The Computing Series

How It Works

PostgreSQL: The B-Tree Index

A PostgreSQL index on a column stores the column values in a B-tree. Each B-tree node is one disk page (8 KB by default). A page holds ~400 index entries. With 400 entries per page and a balanced tree, a table with 400³ = 64 million rows requires a B-tree with only 3 levels. Three disk reads to find any row in a 64-million-row table.

The B-tree index page layout:

A heap pointer is a (block_number, tuple_offset) pair that tells PostgreSQL where the actual row lives in the table’s heap storage. The index stores keys; the heap stores full rows. An index scan first searches the B-tree for the key (O(log N) disk reads), then fetches the heap page (one more disk read).

# Simulating B-tree search logic (simplified, in-memory)
class BTreeNode:
    def __init__(self, is_leaf: bool = True, order: int = 4):
        self.is_leaf = is_leaf
        self.keys: list = []           # sorted keys in this node
        self.children: list = []        # child nodes (internal) or heap pointers (leaf)
        self.order = order              # max keys per node

    def search(self, key) -> tuple | None:
        """Binary search within this node's keys."""
        lo, hi = 0, len(self.keys) - 1
        while lo <= hi:
            mid = (lo + hi) // 2
            if self.keys[mid] == key:
                return (self, mid)
            elif self.keys[mid] < key:
                lo = mid + 1
            else:
                hi = mid - 1
        return None

def btree_search(node: BTreeNode, key) -> str | None:
    """
    Search for key in B-tree rooted at node.
    Returns heap pointer (simulated as string) or None.
    """
    result = node.search(key)
    if result:
        _, idx = result
        return node.children[idx]  # leaf: heap pointer

    if node.is_leaf:
        return None

    # Find correct child: first key > search key determines which subtree
    for i, k in enumerate(node.keys):
        if key < k:
            return btree_search(node.children[i], key)
    return btree_search(node.children[-1], key)

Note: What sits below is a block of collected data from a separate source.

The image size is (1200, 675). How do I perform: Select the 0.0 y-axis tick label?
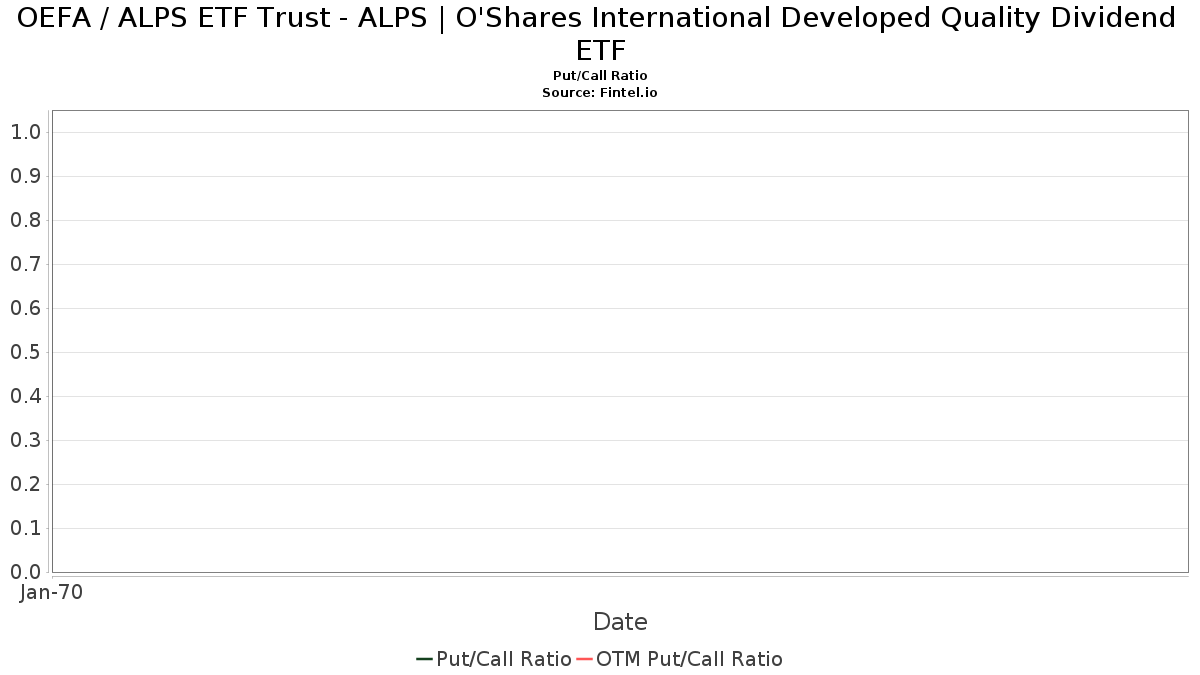[25, 572]
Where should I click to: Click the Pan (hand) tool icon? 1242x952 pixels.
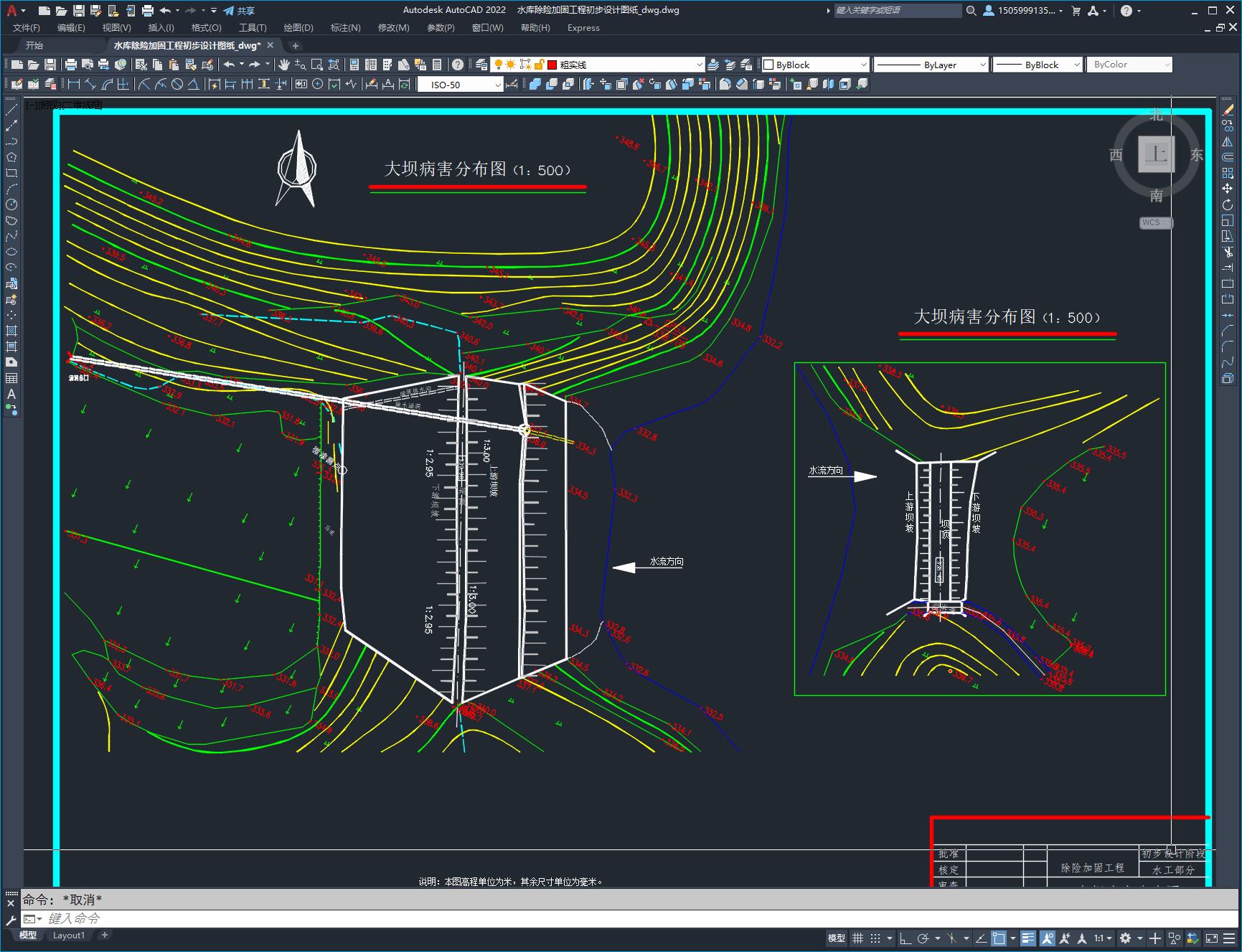(x=284, y=65)
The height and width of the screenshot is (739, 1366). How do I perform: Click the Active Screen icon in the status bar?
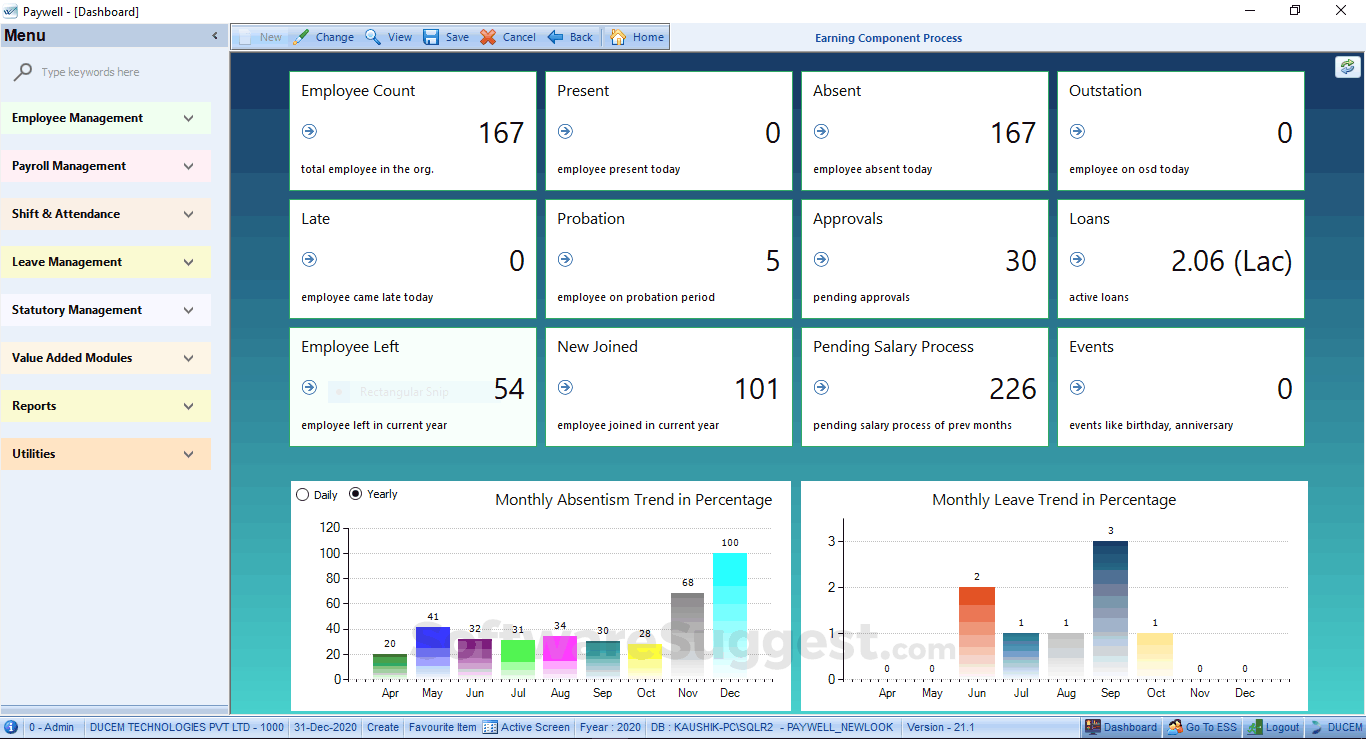(488, 727)
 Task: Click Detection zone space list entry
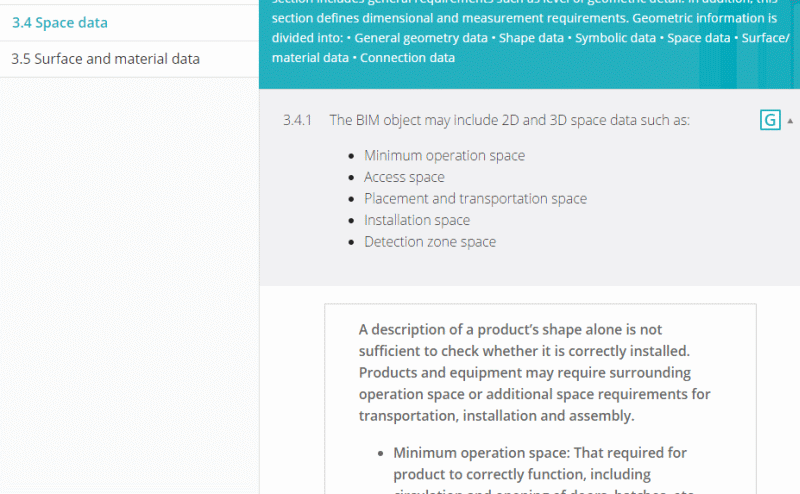(x=430, y=242)
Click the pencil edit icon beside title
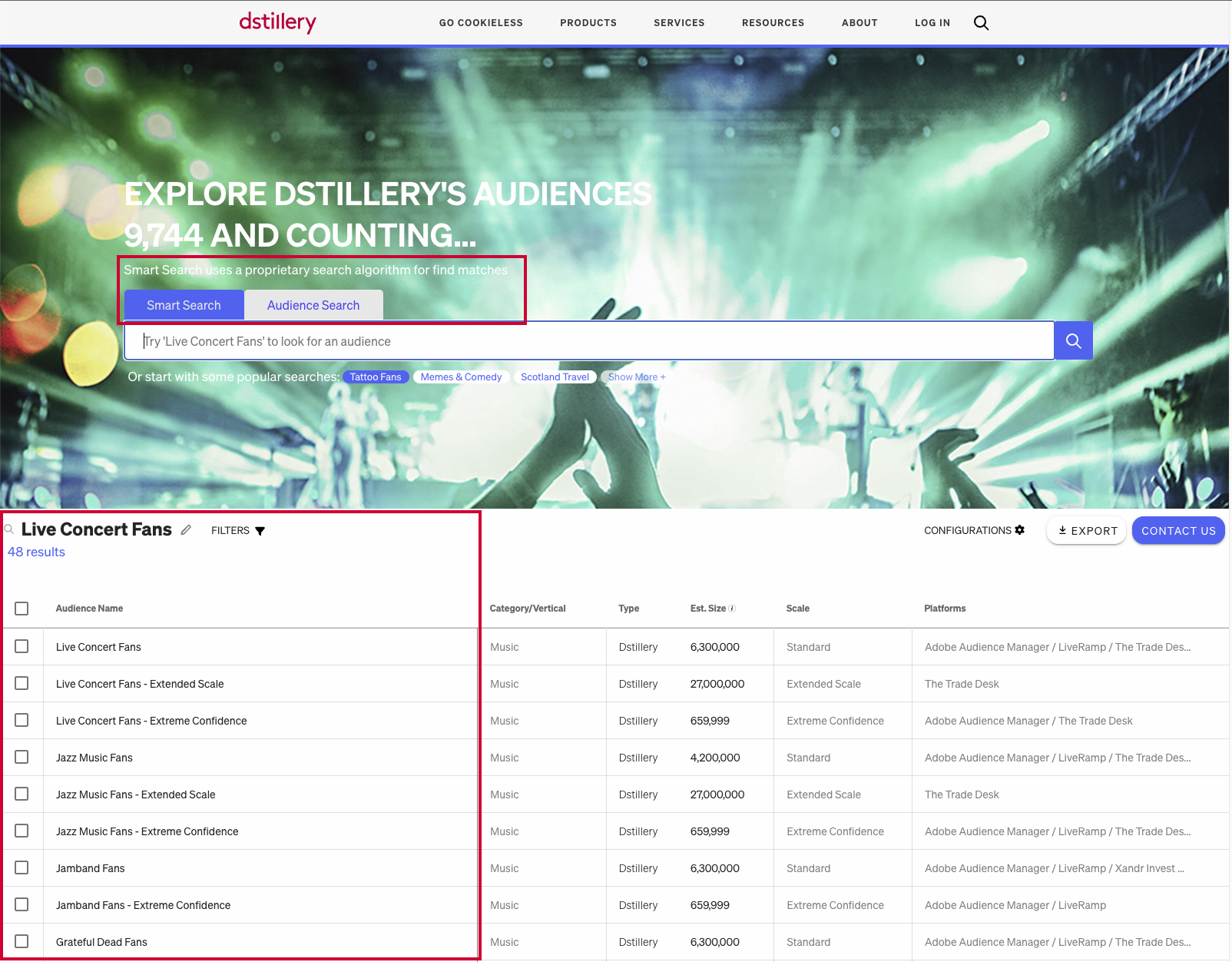 pos(186,530)
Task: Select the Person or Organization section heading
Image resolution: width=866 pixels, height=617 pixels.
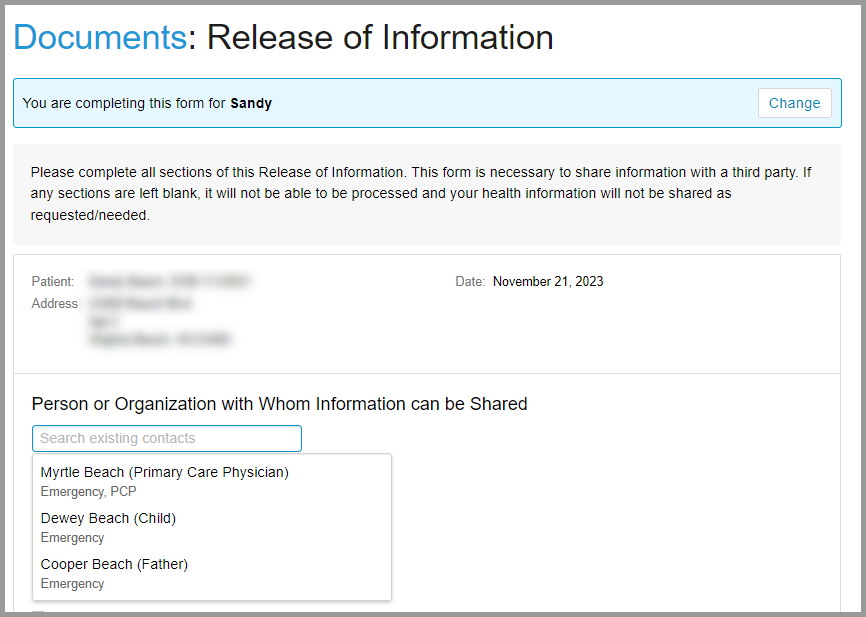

The critical property: at every level, the number of pages read is one (one disk I/O to load a node). The tree height is log_order(N). With order=400, height = log₄₀₀(N). For N = 64 million: height = 3.

This is why B-trees dominate database indexing. Not because binary search trees are wrong — but because B-trees are binary search trees redesigned for a storage medium where reading one byte costs the same as reading 8 KB.

File Systems: Directory Trees

Every major file system (ext4, APFS, NTFS, HFS+) stores directory entries in a tree. The tree is traversed whenever you resolve a path.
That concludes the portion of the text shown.